職場の20代がわからない Vol.24
30代~40代のビジネスパーソンは「個を活かしつつ、組織を強くする」というマネジメント課題に直面している。ときに先輩から梯子を外され、ときに同期から出し抜かれ、ときに経営陣の方針に戸惑わされる。しかし、最も自分の力不足を感じるのは、「後輩の育成」ではないでしょうか。20代の会社の若造に「もう辞めます」「やる気がでません」「僕らの世代とは違うんで」と言われてしまったときに、あなたならどうしますか。ものわかりのいい上司になりたいのに、なれない。そんなジレンマを解消するために、人材と組織のプロフェッショナルである曽和利光氏から「40代が20代と付き合うときの心得」を教えてもらいます。
「職場の20代がわからない」を最初から読む社員の職場認識はかなりバラバラ
今回のテーマは「事実」です。ある組織の中の人が、その組織に関するさまざまなことを認識する際に、それが一致しているということはほとんどありません。「うちの会社はビジョンがない」「経営陣は判断がぶれている」という経営に関する認識、「部署間に壁があってコミュニケーションが取りづらい」「フラットな組織で意見が言いやすい」という文化や風土に関する認識、「あの人は部下思いで面倒見の良い上司だ」「あの人は日和見主義で上の意向ばかりうかがっている」という人に関する認識とさまざまあります。
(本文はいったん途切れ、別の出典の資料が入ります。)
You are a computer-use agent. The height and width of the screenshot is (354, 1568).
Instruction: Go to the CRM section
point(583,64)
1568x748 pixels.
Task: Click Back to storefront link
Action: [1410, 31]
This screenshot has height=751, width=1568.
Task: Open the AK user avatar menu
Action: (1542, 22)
しかし、私がこれまで人事部長や人事コンサルタントとして、内から外から多くの組織を見てきた経験から言えば、どんな会社でもそういった組織に関する認識にはバラツキがあり、中には180度違う意見が並立していることも珍しくはありません。
理由はいくつもありますが、簡単に言えば、立場が違えば見え方が違う、利害が絡めば認識は歪む、ということです。人は自分にとって有利なように物事を解釈するものです。組織であっても例外ではありません。